Berlin - Vor dem Bundestag verteidigte Bundesarbeitsminister Franz Müntefering heute die umstrittenen Rentenpläne der Großen Koalition. Damit wandte sich der SPD-Politiker gegen Kritik auch aus den eigenen Reihen an dem Vorhaben, das gesetzliche Renteneintrittsalter schneller als geplant auf 67 Jahre anzuheben. "Zu den großen Aufgaben gehören Arbeit und Alterssicherung für eine älter werdende Gesellschaft", sagte der Minister in einer von der Linkspartei beantragen Aktuellen Stunde. Es gehe dabei um Stabilität für die sozialen Sicherungssysteme, aber auch um mehr Beschäftigungschancen für die über 50-Jährigen.

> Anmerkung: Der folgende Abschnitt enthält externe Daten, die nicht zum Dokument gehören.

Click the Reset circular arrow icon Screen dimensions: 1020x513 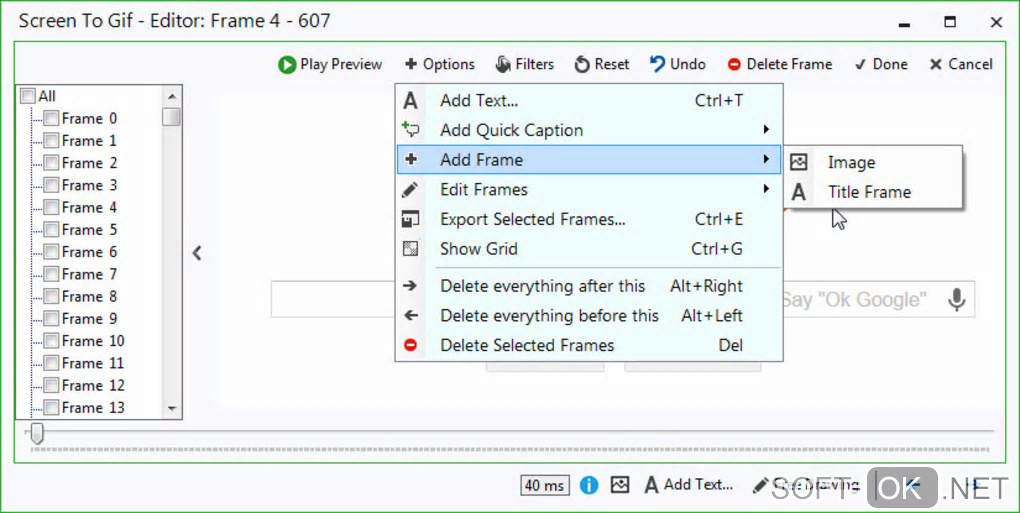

Müntefering im Bundestag: Rentenpläne in roter Mappe
Redner von Union und SPD stellten sich hinter die Neuregelung, ebenso im Grundsatz auch die Grünen. Scharfe Kritik kam von der Linkspartei. Die Neuregelung sei in Wahrheit "ein Beschluss, die Renten zu kürzen", sagte Fraktionschef Oskar Lafontaine mit Blick auf fehlende Beschäftigungschancen für Ältere. Längere Lebensarbeitszeiten seien "schlicht schwachsinnig". Die FDP warf der Koalition ein Hin und Her in der Rentenpolitik vor.